Mr. Sawhney also said that Ranbaxy has enough capability to supply Lipitor through the 180-day exclusivity and beyond. He also expects Ranbaxy to remain the largest generic player in the atorvastatin market even post the 180-day exclusivity.
■ Management commentary comforting, but does not change our view on the stock
We note that the commentary is comforting as far as the monetization of the Lipitor opportunity beyond exclusivity is concerned. We estimate annualized revenues of US$188mn from generic Lipitor post exclusivity in CY12F for Ranbaxy. However, this event does not change our view on the stock. We expect a comprehensive settlement of outstanding FDA manufacturing and DOJ issues to be settled in due course. We have factored in US$350mn as penalty towards resolution. The timeline for resolution and quantum of penalty should be an important catalyst for the stock, in our view. We believe the market is factoring in settlement in the near term and expects a penalty of US$200-500mn towards resolution.

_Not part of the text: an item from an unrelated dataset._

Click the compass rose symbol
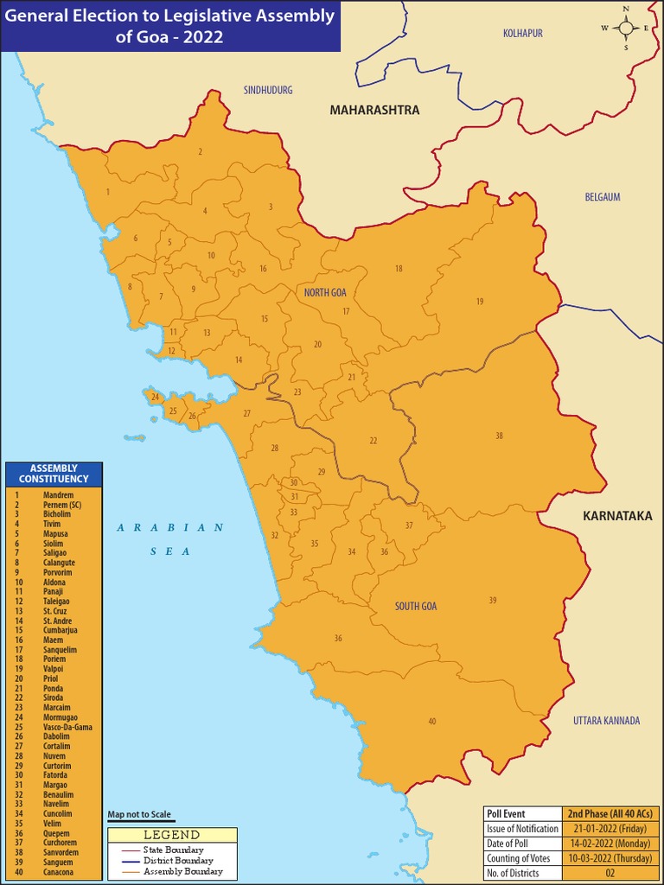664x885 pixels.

We believe the approval for Lipitor and launch of authorized generic of Caduet have reduced downside risk to some extent. However, given the valuation and expectation of revival in the base business post FDA resolution, the stock is not yet in the buying zone in our assessment. Excluding potential one-off exclusivity upside, the stock is trading at 25.6x CY11F EV/EBITDA and 48.9x P/E (pricing as of 1 December 2011), indicating strong expectation of base business revival.